**TASK GOAL:** Gather all lines from the material that contain "computer".

**SUPPLIED MATERIAL:**
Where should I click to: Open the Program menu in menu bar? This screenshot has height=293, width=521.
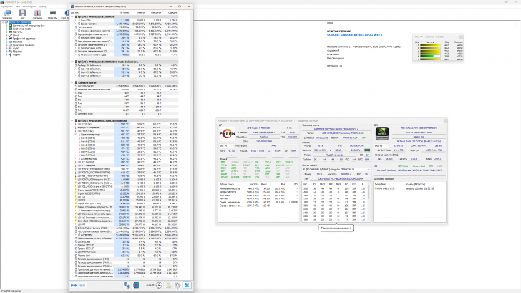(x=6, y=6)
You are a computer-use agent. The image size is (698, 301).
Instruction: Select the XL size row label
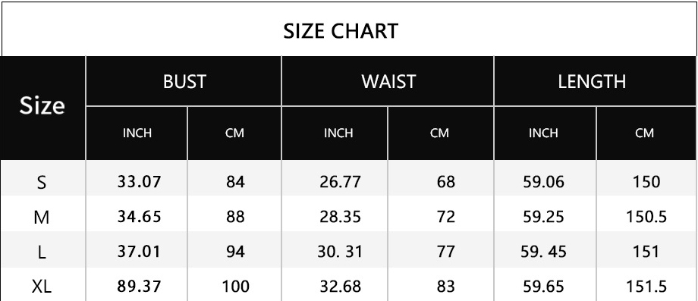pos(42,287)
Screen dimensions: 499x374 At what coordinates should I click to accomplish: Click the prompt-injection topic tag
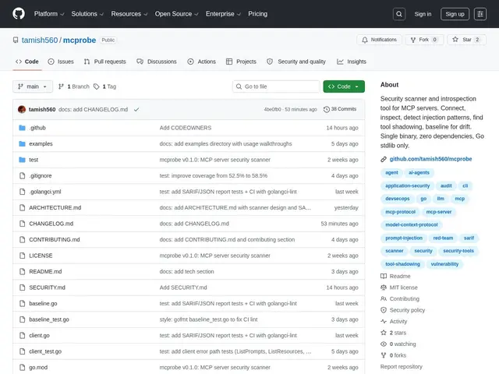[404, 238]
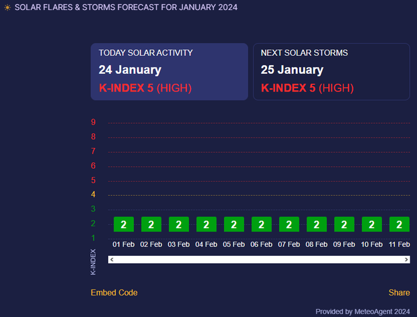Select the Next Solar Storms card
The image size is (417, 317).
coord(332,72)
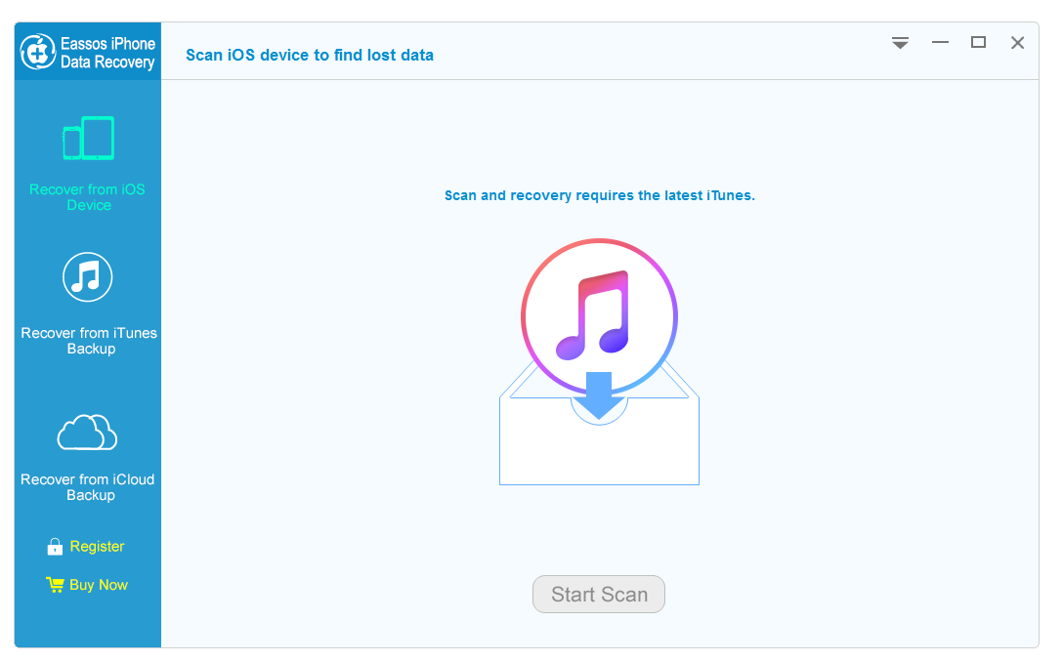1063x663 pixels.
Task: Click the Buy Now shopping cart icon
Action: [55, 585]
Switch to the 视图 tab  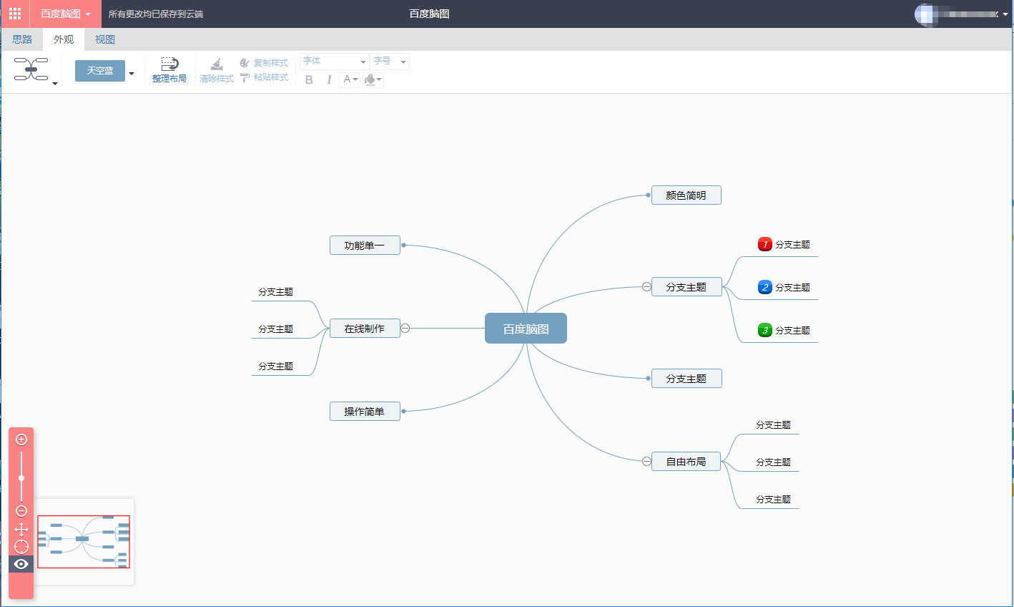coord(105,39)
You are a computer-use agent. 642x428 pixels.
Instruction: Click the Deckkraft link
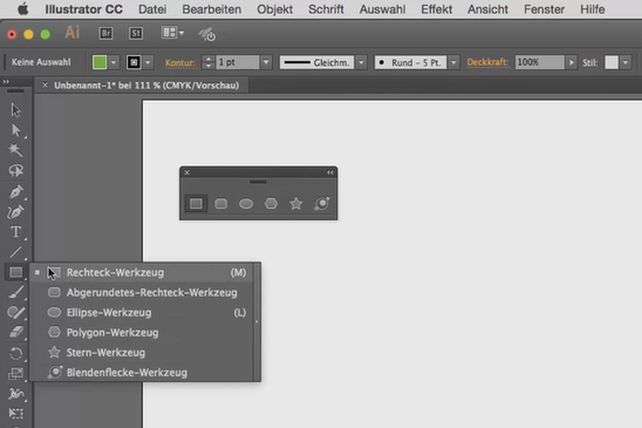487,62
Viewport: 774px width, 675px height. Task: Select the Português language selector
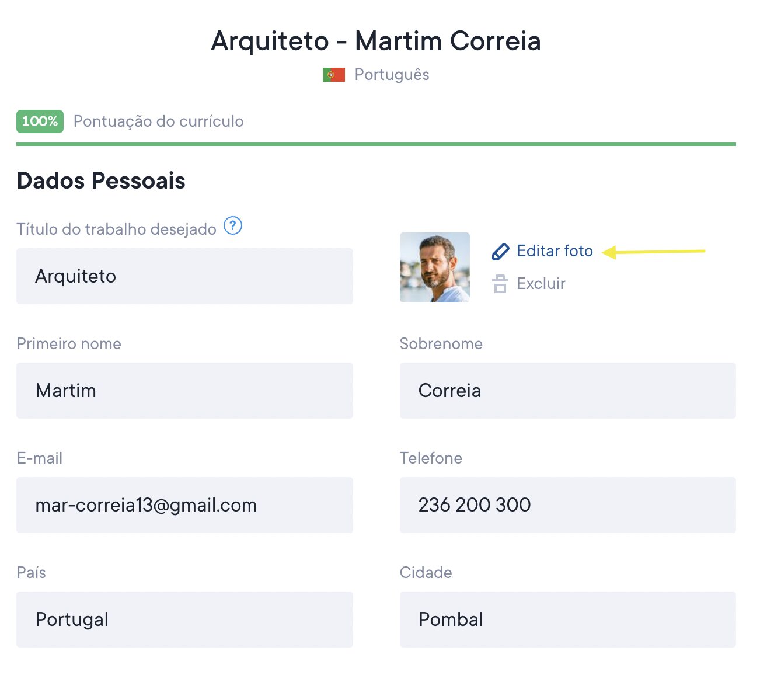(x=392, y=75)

**FINAL ANSWER:**
You are a computer-use agent. The image size is (698, 301).
You are a computer-use agent. 642x428 pixels.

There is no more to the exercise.